Can`t beat that timing, just got my Pocket Dolphin today and she`s a beaut...Thanks Perry


----------



## treefork (Feb 1, 2010)

Really good explanation. Right in sinc with Dgui's method The only way. Like the point you made about balance of ammo and band. Makes me want to shoot PF again.


----------



## lightgeoduck (Apr 3, 2011)

Pawpawsailor said:


> I am certain thousands of shooters will set about to demonstrate that I'm wrong... But this works for me... Einstein defined insanity as doing the same thing over and over again and expecting different results. Surely, if something works for one person, it would work for others!


Dude,, there are only 2 ways that you would be wrong

first: if you actually got hand slaps or fork hits








Second: if you said that was the only way,, reason being I shoot a slightly different way ( actually I shoot a multiple ways ) and I have only gotten 2 hits one was from a poor set up and the other was pure stupidity. Either way you covered the basics perfectly.

Thanks for sharing,, because the point isn't to help people that don't have issues, but the ones that do. Videos like these give a good perspective to new shooters that just don't know where to begin in solving their errors..

Good vid

LGD


----------



## rockslinger (Nov 16, 2010)

Great video and explanation Perry! Thanks!


----------



## capnjoe (Jun 3, 2012)

lightgeoduck said:


> I am certain thousands of shooters will set about to demonstrate that I'm wrong... But this works for me... Einstein defined insanity as doing the same thing over and over again and expecting different results. Surely, if something works for one person, it would work for others!


Dude,, there are only 2 ways that you would be wrong

first: if you actually got hand slaps or fork hits








Second: if you said that was the only way,, reason being I shoot a slightly different way ( actually I shoot a multiple ways ) and I have only gotten 2 hits one was from a poor set up and the other was pure stupidity. Either way you covered the basics perfectly.

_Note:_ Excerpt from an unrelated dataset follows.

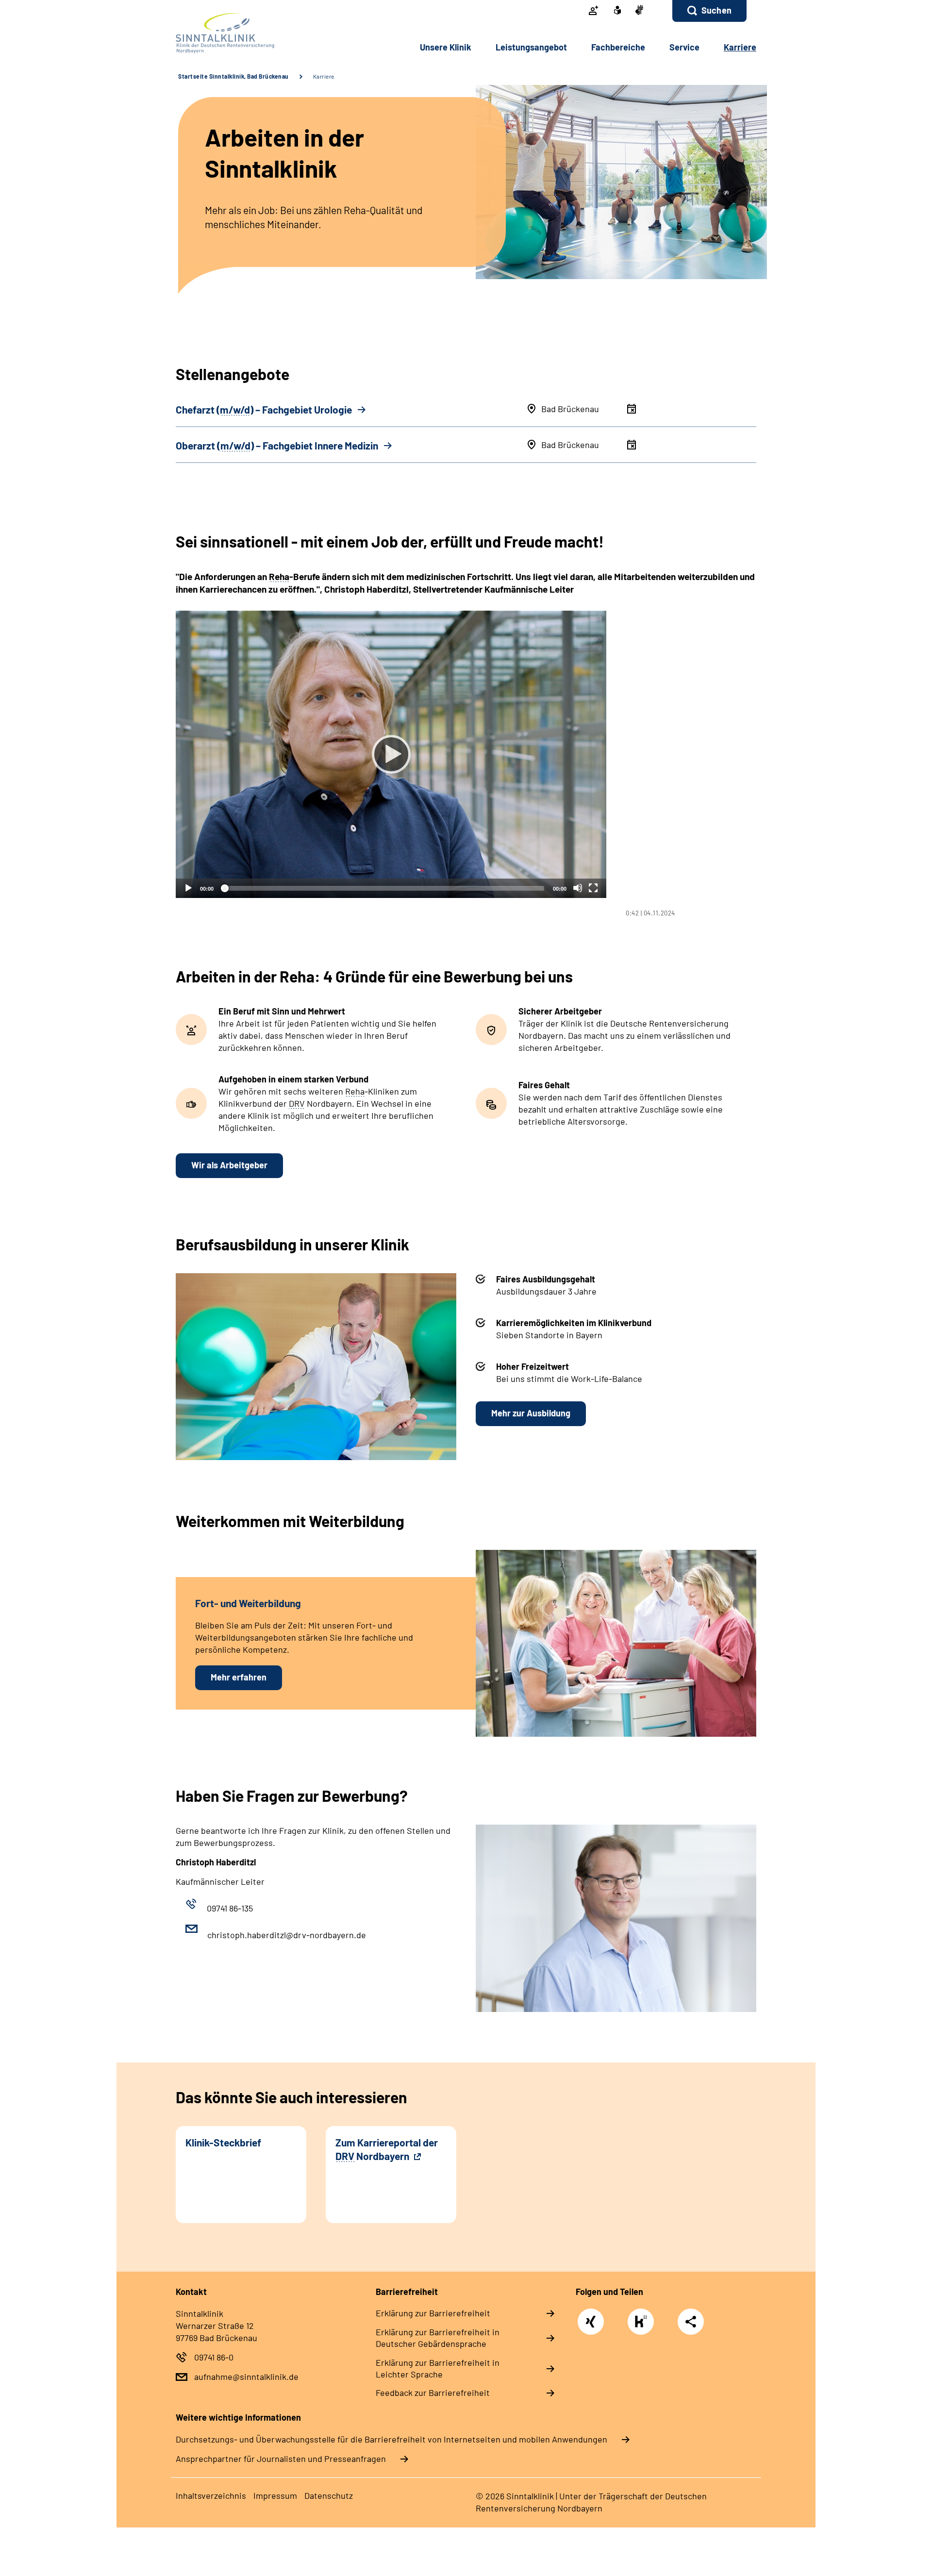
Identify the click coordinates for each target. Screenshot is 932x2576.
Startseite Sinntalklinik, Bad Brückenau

Thanks for sharing,, because the point isn't to help people that don't have issues, but the ones that do. Videos like these give a good perspective to new shooters that just don't know where to begin in solving their errors..

Good vid

LGD
[/quote]Speak for yerself, LGD!!! I have a plethora of problems! Stupidity being chief among them...


----------



## lightgeoduck (Apr 3, 2011)

HA cap! Well my point is that it was an excellent demo/tute and no wrong proving needed.

LGD


----------



## capnjoe (Jun 3, 2012)

lightgeoduck said:


> HA cap! Well my point is that it was an excellent demo/tute and no wrong proving needed.
> 
> LGD


I was teasing, bro. But I am slightly askew...


----------



## Sean (Nov 17, 2011)

Thanks for doing the video. Very informative.


----------



## tradspirit (Jul 23, 2012)

Great video, thanks!


----------